ARBvbo posted

DarkWIng · March 22, 2003, 11:31am

Will newer builds also reduce the cost of ARV_VBO binding? I’m using 43.30 and reducing binding calls increased by framerate by 15%. I still cant get it to work faster than 70% speed of VAR.

JD1 · March 22, 2003, 1:41pm

PK, yes, a better perhaps custom doc tool is needed. That’s why I think sgi/ihv should head it. The nice thing about the microsoft’s compressed htlm format is that it offers search, indexing and bookmarking abilities which I find nifty. Though MS has abandoned html help for its next xml format in longhorn os there are tools out there that can convert .chm into pdf but loose some functionality in the conversion. The .chm would be a temporary bandage, the help files are written in html so they are not hard to port to some other docs formats/tools.
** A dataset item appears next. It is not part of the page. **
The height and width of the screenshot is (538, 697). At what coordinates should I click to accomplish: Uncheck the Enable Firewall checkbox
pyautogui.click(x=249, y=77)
SirKnight · March 22, 2003, 2:35pm

JD, I really like the format of your docs. If all extensions were setup in a format like this it would be much easier to get to the particular info I want to look at right now instead of scrolling through a huge document of pure text. Plus the bolding, coloring and all that is a nice touch. Maybe this could be a project we all contribute to to have all the extentsions in there. Because it would take a bit of work to get all the extensions in there. I’d be willing to help though.

-SirKnight

fritzlang · March 22, 2003, 2:47pm

Originally posted by DarkWIng:
Will newer builds also reduce the cost of ARV_VBO binding? I’m using 43.30 and reducing binding calls increased by framerate by 15%. I still cant get it to work faster than 70% speed of VAR.

I would like to hear how fast your VBO is compared to regular non-extended vertex arrays. As I mentioned I get the exact same result. But if you get significantly faster result you must be getting AGP or VRAM mem.

Thanks.

Korval · March 22, 2003, 10:33pm

And will I be guranteed to get fastest possible video mem if there is sufficent on board?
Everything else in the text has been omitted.